One of the goals of the Don’t Duck History project is to give voice to those who are not often featured in American History documentation, and this is a prime example. When we read about civil rights and particularly the Greensboro, North Carolina Woolworth’s lunch counter sit-ins, what is normally presented are the brave African-American college students who boldly, yet peacefully, participated in a movement where equal treatment was the ultimate goal. Certainly, they deserve to be featured for their courage and contribution to positive change. They were later referred to as the “Greensboro Four”, and their names are Joseph McNeil, Franklin McCain, Ezell Blair, Jr. and David Richmond.
And then there’s Ann Dearsley-Vernon. Her story appeared on my Facebook page recently, and apparently she’s been hiding in plain view right here in the city of Norfolk VA. Yes, I admit to having a history of living under the occasional rock. So who is she? Well, you should watch the video in the link below, but the quick and dirty is that she and some of her college classmates went to a certain Woolworth’s lunch counter, and upon noticing that African-American (college) students were attempting to be served, she and her classmates stood so that their seats would be available to the other history makers there that day.

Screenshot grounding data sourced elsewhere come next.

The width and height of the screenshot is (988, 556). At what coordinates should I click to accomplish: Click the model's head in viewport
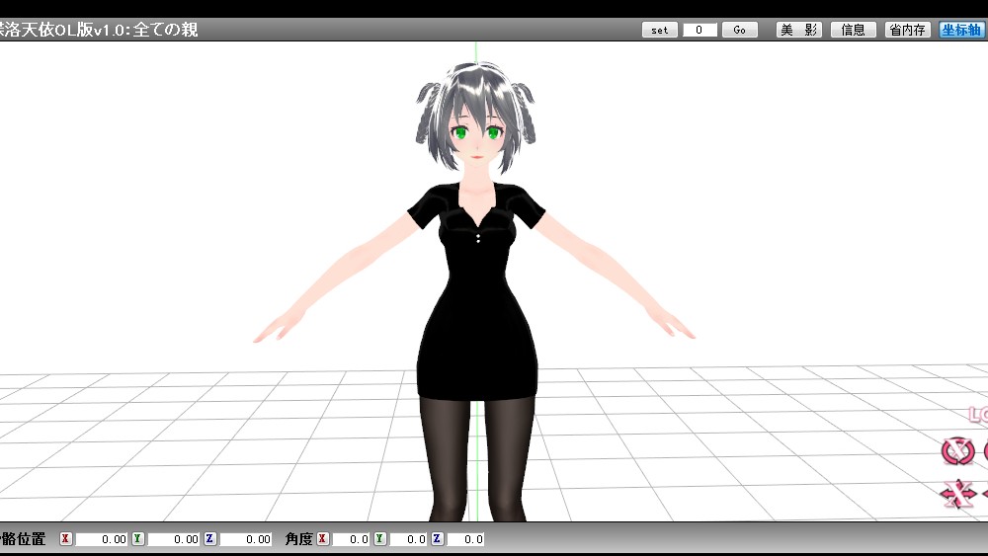(475, 123)
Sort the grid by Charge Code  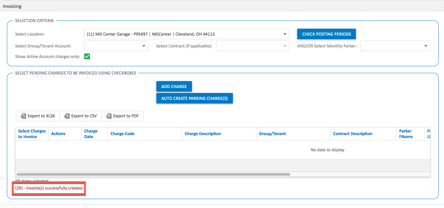(x=122, y=133)
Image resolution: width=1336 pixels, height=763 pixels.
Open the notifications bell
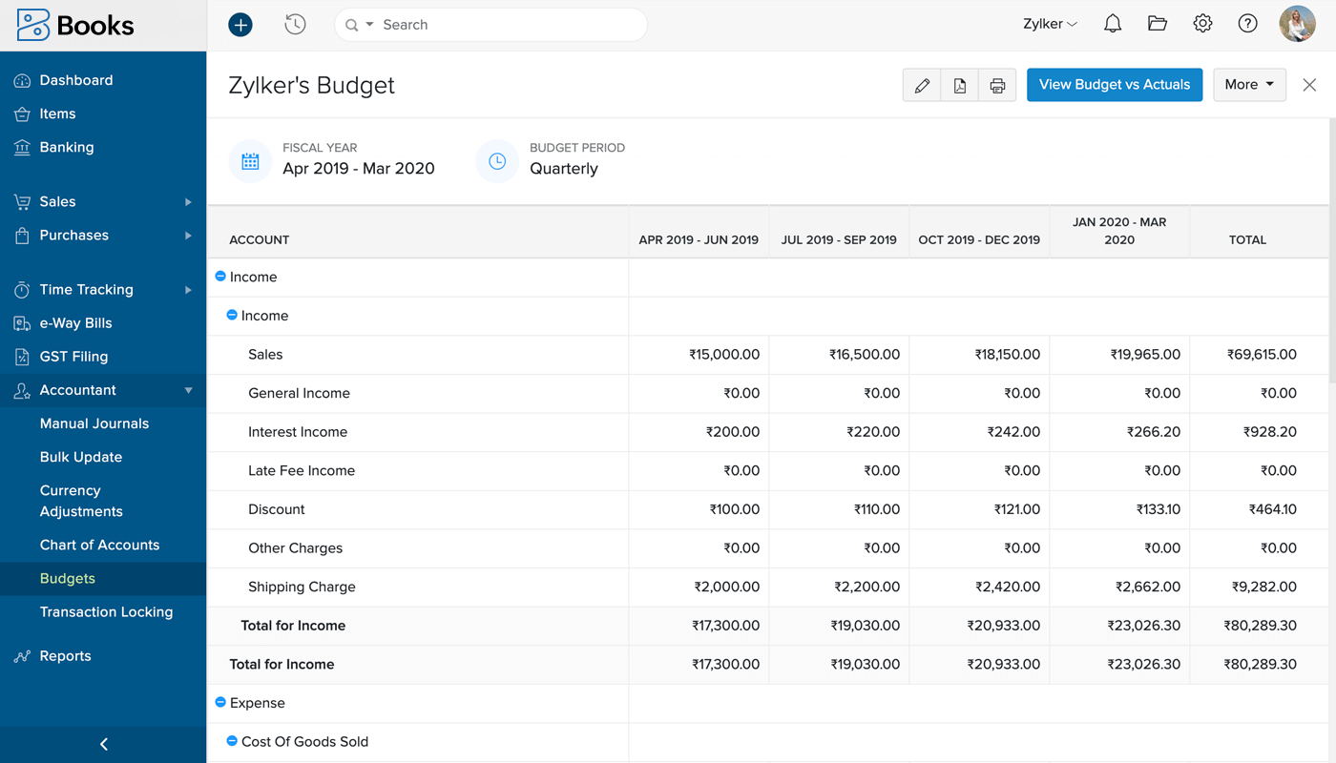(x=1112, y=23)
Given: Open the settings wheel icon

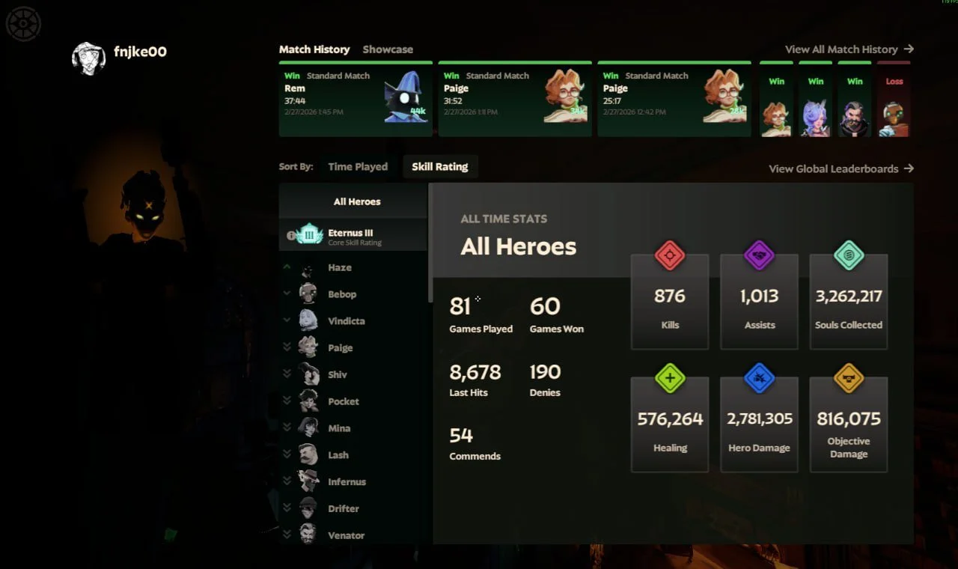Looking at the screenshot, I should click(23, 24).
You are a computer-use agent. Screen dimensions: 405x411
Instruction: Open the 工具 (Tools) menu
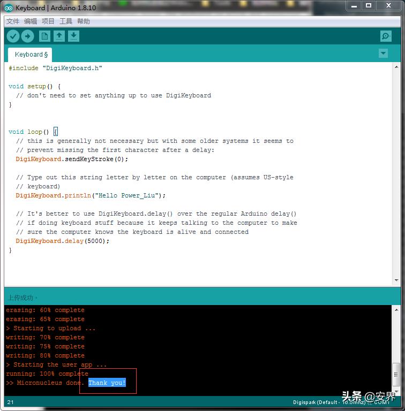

Take just a few minutes and watch the video (and read about her story) here.
A relatively recent trip to the Smithsonian National Museum of American History landed me in front of part of the actual counter where that history was made. It had been donated to the museum after the Woolworth’s store closed in 1993. I don’t recall reading about Ann at the museum, so I did a quick Google search about the sit-ins and again, nothing. Now I’m not saying there is nothing out there, but my point is that you will probably have to dig to find it, or actually even know to look for it. Lo and behold, when I googled her name, I came to this blog that tells more about her part of the story. I’ll bet there are many other similar stories that have never been told or not widely known, and my goal is to have a place where those stories can be archived digitally (via a website) as well as some of them ultimately ending up in a book. Thinking ahead, let’s say a series of books. (I also found this article about her and her attachment to a different museum, as an artist. Check it out.)
Back to the African-American students, well, one in particular; Franklin McCain. He was interviewed by NPR in the link here, and one of the things he mentioned was that there was additional support for their courage that came from outside of the black community on their first day of sitting. In actuality, many people took the steps that they were comfortable taking, toward positive change. Many were women, and their stories need to be told, too. Upon recalling a “little old white lady” looking in his direction, McCain wrongly thought her stare was one of disdain, but he learned he was wrong when she approached them, and said “Boys, I am so proud of you. I only regret that you didn’t do this 10 years ago”. She has a name, too. I wonder what it is so that I can google it.
My journey continues. Peace, squeaks, and quacks!